REQUIREMENTS: Quote the records starting with the line containing "Click the CL" and going on through the line containing "Click the gas", both lines included.
__________________________________________________
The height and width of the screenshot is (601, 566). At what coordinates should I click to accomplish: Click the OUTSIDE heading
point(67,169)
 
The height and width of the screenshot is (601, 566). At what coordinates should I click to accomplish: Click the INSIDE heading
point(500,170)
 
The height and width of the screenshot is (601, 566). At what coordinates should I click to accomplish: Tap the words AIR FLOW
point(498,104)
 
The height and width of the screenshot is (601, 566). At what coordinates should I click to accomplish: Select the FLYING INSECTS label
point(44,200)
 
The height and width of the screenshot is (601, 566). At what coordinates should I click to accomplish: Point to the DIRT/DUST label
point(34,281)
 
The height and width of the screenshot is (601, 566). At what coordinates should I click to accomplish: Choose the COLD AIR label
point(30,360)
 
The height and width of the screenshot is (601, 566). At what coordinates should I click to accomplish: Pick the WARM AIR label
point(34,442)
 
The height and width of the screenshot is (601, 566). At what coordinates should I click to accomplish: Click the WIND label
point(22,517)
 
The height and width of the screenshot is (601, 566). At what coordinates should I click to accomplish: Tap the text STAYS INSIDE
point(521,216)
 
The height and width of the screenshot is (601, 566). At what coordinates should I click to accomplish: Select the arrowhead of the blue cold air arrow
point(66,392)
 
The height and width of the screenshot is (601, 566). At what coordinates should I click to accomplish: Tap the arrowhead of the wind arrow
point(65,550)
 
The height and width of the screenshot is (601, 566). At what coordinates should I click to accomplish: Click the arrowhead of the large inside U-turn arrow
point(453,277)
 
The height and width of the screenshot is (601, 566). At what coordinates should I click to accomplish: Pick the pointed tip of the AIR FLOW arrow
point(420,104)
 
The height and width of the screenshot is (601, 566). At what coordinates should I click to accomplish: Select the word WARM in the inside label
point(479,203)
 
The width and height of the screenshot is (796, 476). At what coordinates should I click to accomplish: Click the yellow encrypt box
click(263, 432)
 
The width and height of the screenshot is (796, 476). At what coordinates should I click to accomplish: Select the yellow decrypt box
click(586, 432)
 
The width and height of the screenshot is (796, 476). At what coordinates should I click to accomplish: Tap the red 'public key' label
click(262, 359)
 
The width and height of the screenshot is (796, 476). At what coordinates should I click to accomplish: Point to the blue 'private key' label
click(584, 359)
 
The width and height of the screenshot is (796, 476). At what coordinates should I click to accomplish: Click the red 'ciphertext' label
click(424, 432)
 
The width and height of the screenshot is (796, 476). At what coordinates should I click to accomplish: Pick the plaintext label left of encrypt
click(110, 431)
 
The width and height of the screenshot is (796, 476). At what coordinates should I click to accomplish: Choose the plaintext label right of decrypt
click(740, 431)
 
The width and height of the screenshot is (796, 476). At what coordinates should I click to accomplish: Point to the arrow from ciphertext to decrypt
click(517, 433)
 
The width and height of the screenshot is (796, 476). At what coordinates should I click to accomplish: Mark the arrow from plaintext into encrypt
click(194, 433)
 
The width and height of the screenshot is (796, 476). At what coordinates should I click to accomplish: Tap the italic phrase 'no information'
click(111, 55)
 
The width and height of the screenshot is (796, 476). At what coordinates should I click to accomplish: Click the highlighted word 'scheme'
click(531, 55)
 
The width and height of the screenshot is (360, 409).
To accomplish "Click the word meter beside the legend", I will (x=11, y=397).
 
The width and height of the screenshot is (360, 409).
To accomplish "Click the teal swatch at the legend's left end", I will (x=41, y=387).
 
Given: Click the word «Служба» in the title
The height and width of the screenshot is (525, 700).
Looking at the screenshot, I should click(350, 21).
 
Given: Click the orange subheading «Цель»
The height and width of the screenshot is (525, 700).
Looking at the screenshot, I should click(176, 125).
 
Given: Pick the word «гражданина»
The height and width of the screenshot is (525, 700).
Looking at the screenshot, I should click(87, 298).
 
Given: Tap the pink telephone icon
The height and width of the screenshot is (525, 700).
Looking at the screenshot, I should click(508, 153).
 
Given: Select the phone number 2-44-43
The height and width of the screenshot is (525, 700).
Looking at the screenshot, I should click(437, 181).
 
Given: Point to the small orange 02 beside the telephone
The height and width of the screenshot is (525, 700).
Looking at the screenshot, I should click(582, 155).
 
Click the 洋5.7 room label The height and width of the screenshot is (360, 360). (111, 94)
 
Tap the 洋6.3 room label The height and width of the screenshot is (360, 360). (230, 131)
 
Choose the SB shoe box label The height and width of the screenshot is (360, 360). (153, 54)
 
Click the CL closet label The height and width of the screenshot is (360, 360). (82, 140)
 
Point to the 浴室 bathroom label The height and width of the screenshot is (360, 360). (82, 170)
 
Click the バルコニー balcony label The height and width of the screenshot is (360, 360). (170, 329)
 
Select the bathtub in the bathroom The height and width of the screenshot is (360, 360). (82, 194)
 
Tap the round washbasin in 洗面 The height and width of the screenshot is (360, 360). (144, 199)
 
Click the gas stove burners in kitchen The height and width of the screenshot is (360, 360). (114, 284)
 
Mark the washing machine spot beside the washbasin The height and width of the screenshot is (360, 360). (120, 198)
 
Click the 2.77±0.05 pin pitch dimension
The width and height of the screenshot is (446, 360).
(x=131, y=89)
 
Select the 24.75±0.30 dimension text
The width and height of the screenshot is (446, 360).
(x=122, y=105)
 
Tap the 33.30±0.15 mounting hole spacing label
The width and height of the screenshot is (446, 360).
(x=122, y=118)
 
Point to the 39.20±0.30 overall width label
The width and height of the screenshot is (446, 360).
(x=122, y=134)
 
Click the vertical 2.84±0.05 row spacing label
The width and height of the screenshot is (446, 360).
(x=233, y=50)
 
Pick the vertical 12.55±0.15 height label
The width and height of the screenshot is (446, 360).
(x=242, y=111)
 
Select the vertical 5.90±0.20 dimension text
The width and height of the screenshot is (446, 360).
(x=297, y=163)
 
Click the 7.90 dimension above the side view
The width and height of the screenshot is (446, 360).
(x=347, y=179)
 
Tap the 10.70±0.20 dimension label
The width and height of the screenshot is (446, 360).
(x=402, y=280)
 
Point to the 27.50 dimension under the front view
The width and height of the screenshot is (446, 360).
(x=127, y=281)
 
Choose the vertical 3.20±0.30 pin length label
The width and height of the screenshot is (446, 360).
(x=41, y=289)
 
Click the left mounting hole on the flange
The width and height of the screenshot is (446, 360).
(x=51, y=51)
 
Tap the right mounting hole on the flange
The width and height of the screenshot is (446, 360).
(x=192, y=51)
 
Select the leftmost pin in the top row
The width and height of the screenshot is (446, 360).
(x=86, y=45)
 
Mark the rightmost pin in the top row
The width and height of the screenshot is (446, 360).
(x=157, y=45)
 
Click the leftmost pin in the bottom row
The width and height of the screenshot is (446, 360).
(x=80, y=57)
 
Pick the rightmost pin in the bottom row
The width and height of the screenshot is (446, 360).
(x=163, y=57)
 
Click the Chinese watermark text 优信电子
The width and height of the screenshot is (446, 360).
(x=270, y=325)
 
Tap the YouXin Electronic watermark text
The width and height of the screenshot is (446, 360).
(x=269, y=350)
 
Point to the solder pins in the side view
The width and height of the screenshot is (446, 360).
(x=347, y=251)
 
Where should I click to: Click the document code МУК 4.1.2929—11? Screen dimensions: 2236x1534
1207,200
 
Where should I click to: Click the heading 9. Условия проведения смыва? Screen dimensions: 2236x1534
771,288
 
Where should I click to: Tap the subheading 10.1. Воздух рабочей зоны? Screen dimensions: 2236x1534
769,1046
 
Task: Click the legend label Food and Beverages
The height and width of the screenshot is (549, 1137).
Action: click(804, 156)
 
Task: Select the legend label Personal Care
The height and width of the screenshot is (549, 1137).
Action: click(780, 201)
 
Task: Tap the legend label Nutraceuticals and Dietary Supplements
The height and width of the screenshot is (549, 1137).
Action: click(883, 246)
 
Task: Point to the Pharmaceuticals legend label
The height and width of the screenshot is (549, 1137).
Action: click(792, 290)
__________________________________________________
SOLUTION:
Click the CL closet label The height and width of the screenshot is (360, 360). (82, 140)
 
Point to the 浴室 bathroom label The height and width of the screenshot is (360, 360). (82, 170)
 
Click the バルコニー balcony label The height and width of the screenshot is (360, 360). (170, 329)
 
Select the bathtub in the bathroom The height and width of the screenshot is (360, 360). (82, 194)
 
Tap the round washbasin in 洗面 The height and width of the screenshot is (360, 360). (144, 199)
 
Click the gas stove burners in kitchen The height and width of the screenshot is (360, 360). (114, 284)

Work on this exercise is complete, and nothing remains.